Free Lunches Are Hard To Find


Disappointed by a lack of detail in the government’s bank-bailout plan, investors pushed the Dow Industrials within 400 points of the Nov. 20 low of 7,552.29. A close below that level would reconfirm the bearish primary trend, and a conservative posture remains appropriate. Of the portion of your portfolio committed to equities, hold 30% to 40% in a short-term bond fund like Vanguard Short-Term Investment-Grade ($9.84; VFSTX).

The piper will be paid
As Congress debates a massive spending bill and the Treasury embarks on another huge bank bailout, investors would do well to remember that prosperity cannot be legislated. Whether the final stimulus bill totals $789 billion or more, all the new spending will be financed through borrowing by the Treasury.

The government will exchange Treasury bonds for dollars, then distribute those dollars via public spending. With both capital and labor increasingly unemployed, government outlays may increase total spending in the economy in the short term. But ultimately the increased federal debt will need to be repaid through higher taxes. And if taxpayers respond to expectations of higher taxes by saving more now, even the short-term stimulative effect of higher government spending may be neutralized.

Alternatively, the government can dilute the present value of debt by debasing the currency via inflation. The easiest way to do this is by having the Federal Reserve create new money out of thin air, something called for in the Treasury’s bank-bailout plan. Lending money for practically nothing is another way to add to the money supply, and the Fed is widely expected to maintain its zero interest-rate policy into 2010.
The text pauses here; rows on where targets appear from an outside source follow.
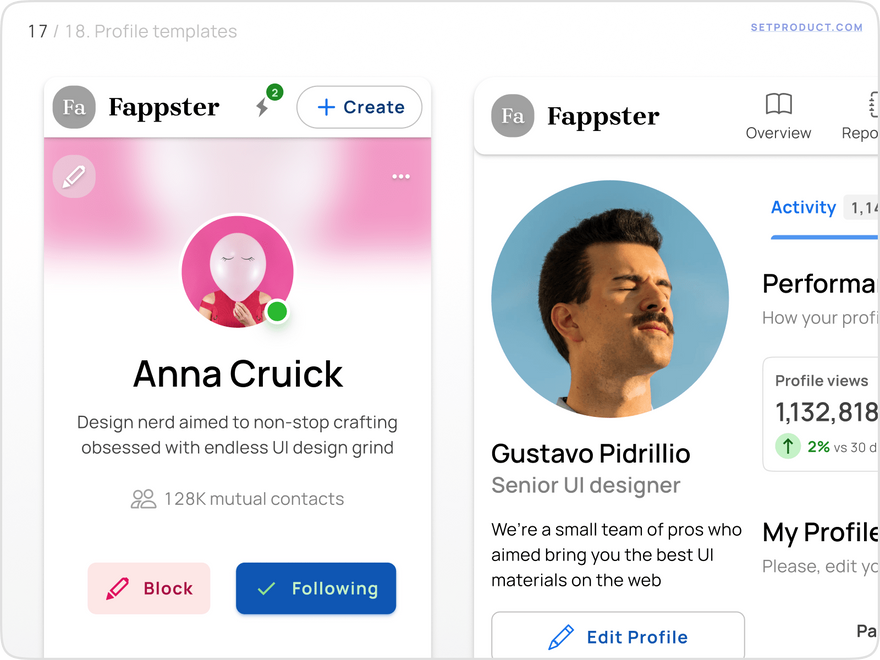Click the mutual contacts people icon
The image size is (880, 660).
click(144, 499)
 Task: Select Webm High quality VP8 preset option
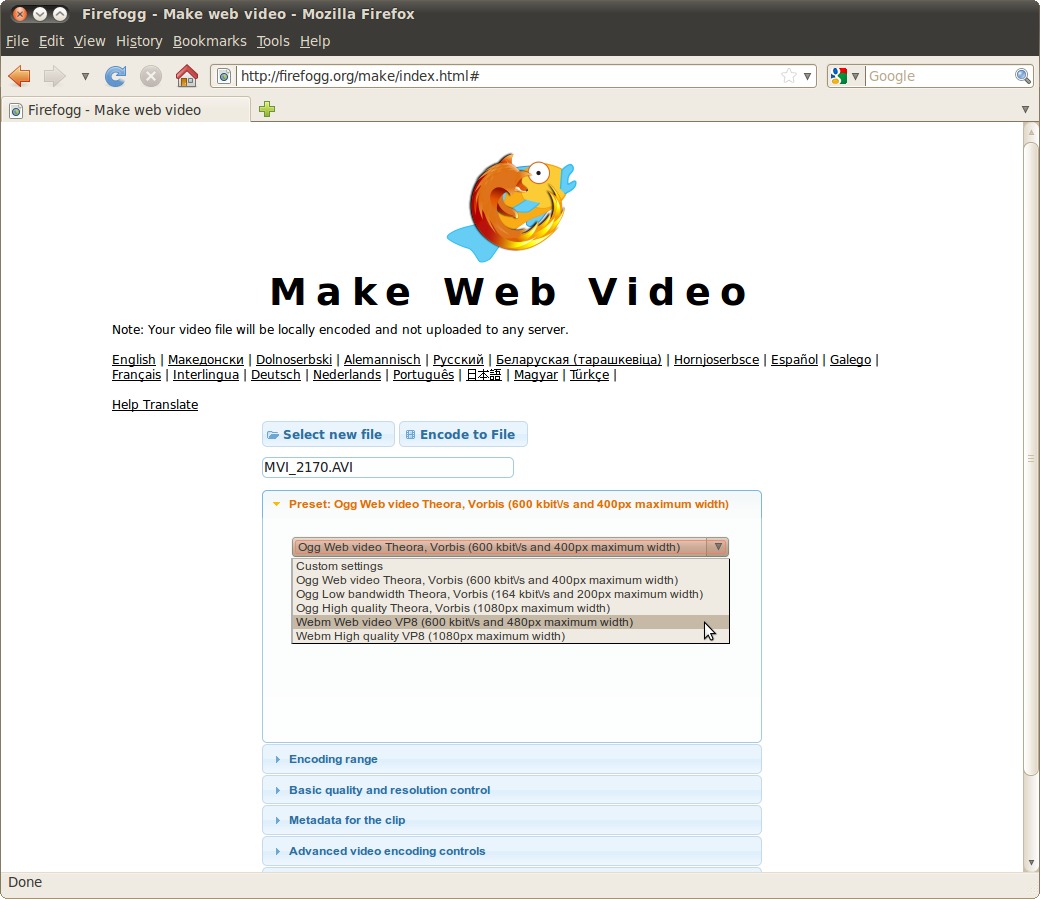(x=430, y=636)
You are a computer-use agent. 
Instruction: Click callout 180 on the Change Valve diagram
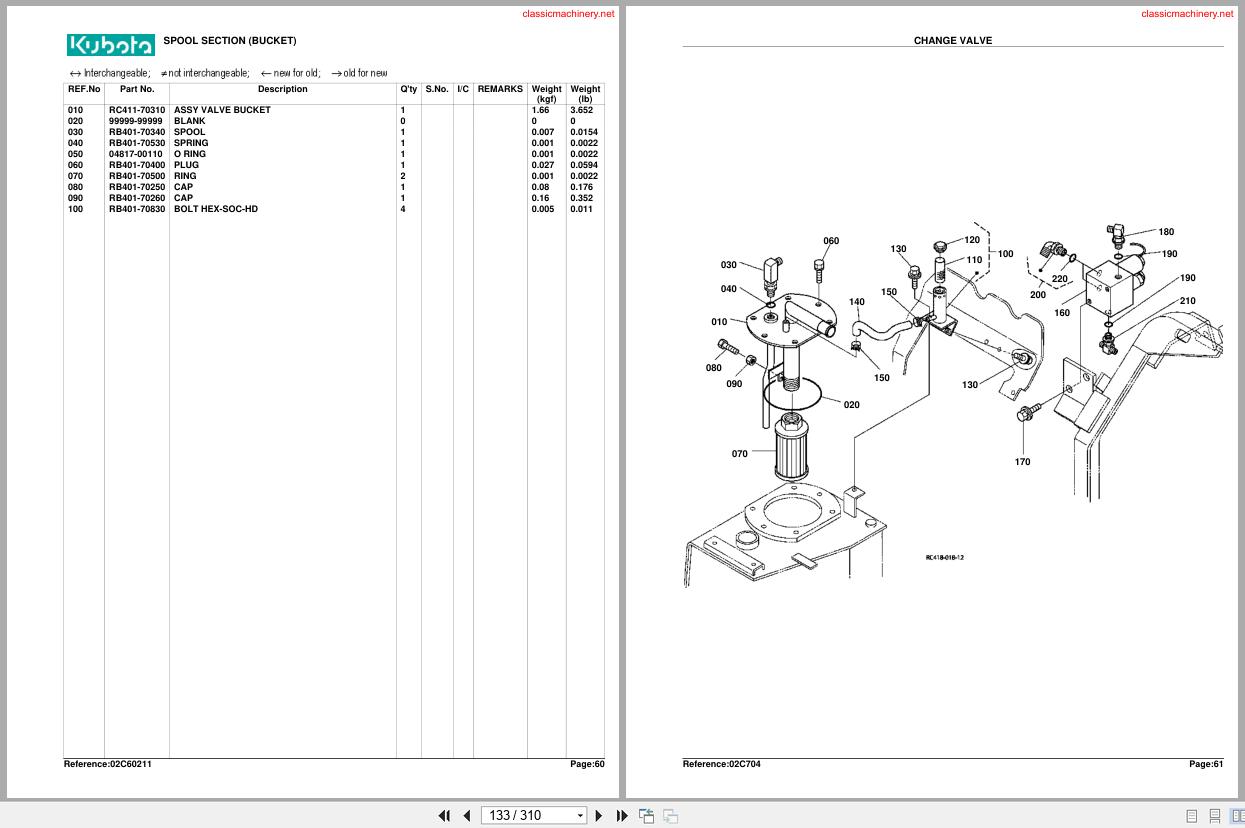pyautogui.click(x=1166, y=230)
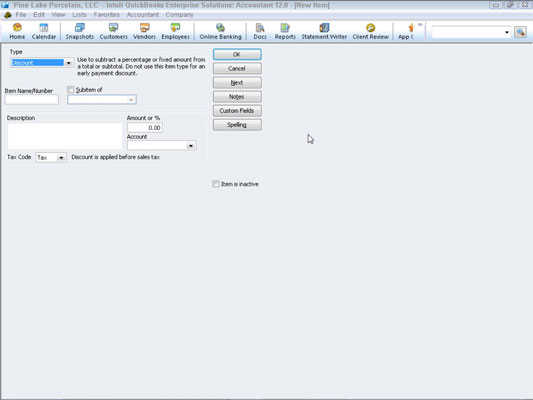Click the Custom Fields button

[x=237, y=111]
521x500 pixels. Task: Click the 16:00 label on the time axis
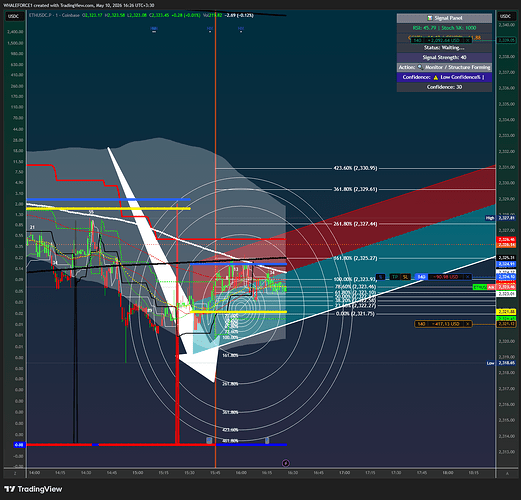[x=241, y=473]
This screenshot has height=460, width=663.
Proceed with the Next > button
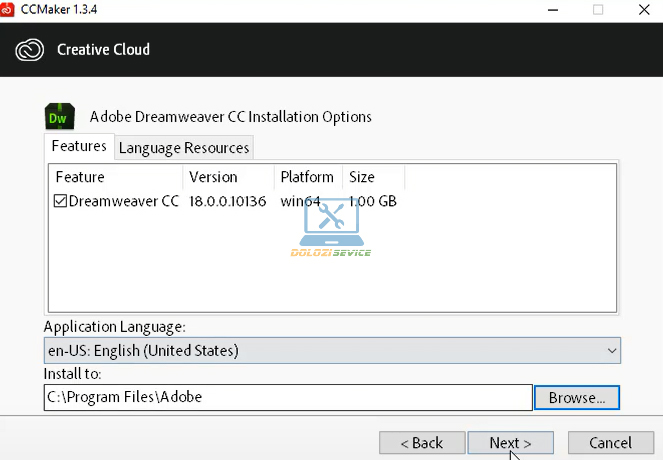[x=508, y=442]
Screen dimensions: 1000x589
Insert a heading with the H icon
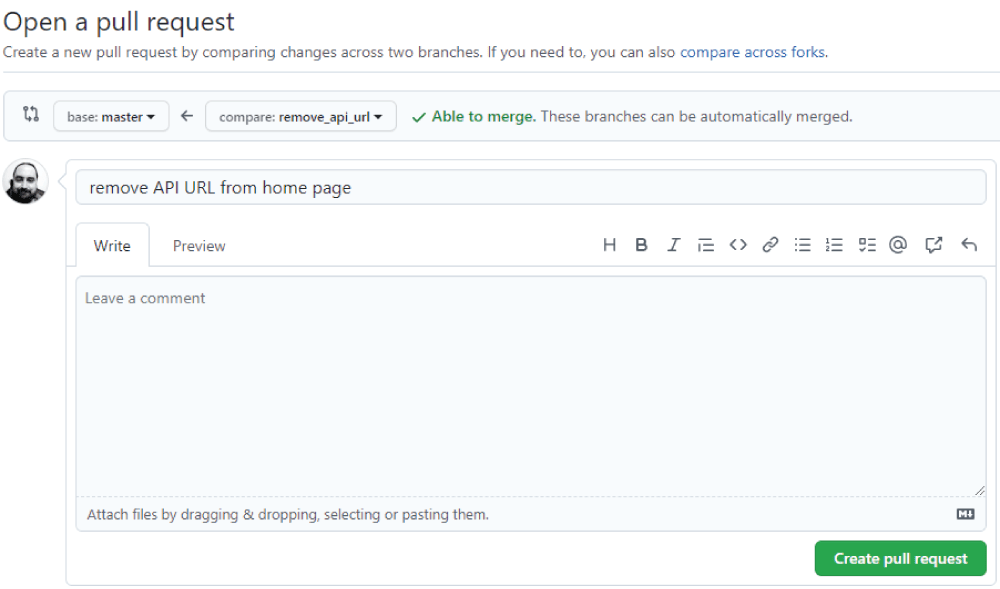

Despite horrendous economic data and expectations of modest near-term inflation, yields on 10-year Treasury bonds have moved above 2.7% from less than 2.1% in December, partly because of worries about long-term inflation risk and massive issuances of new Treasury bonds. The price of gold, seen as a hedge against inflation, has surged since December.

For equity investors, the good news is that stocks remain cheap relative to yields on Treasury bonds. Also encouraging is the widespread bearishness among newsletter editors and other investors, as even mildly good news on the economy could push value-oriented investors into the bullish camp.

Stocks are likely to be choppy until investors gain some confidence in the long-term outlook for the economy. In the meantime, we recommend investors hold sizable cash positions and emphasize stocks capable of swimming upstream, such as Dolby Laboratories ($32; DLB).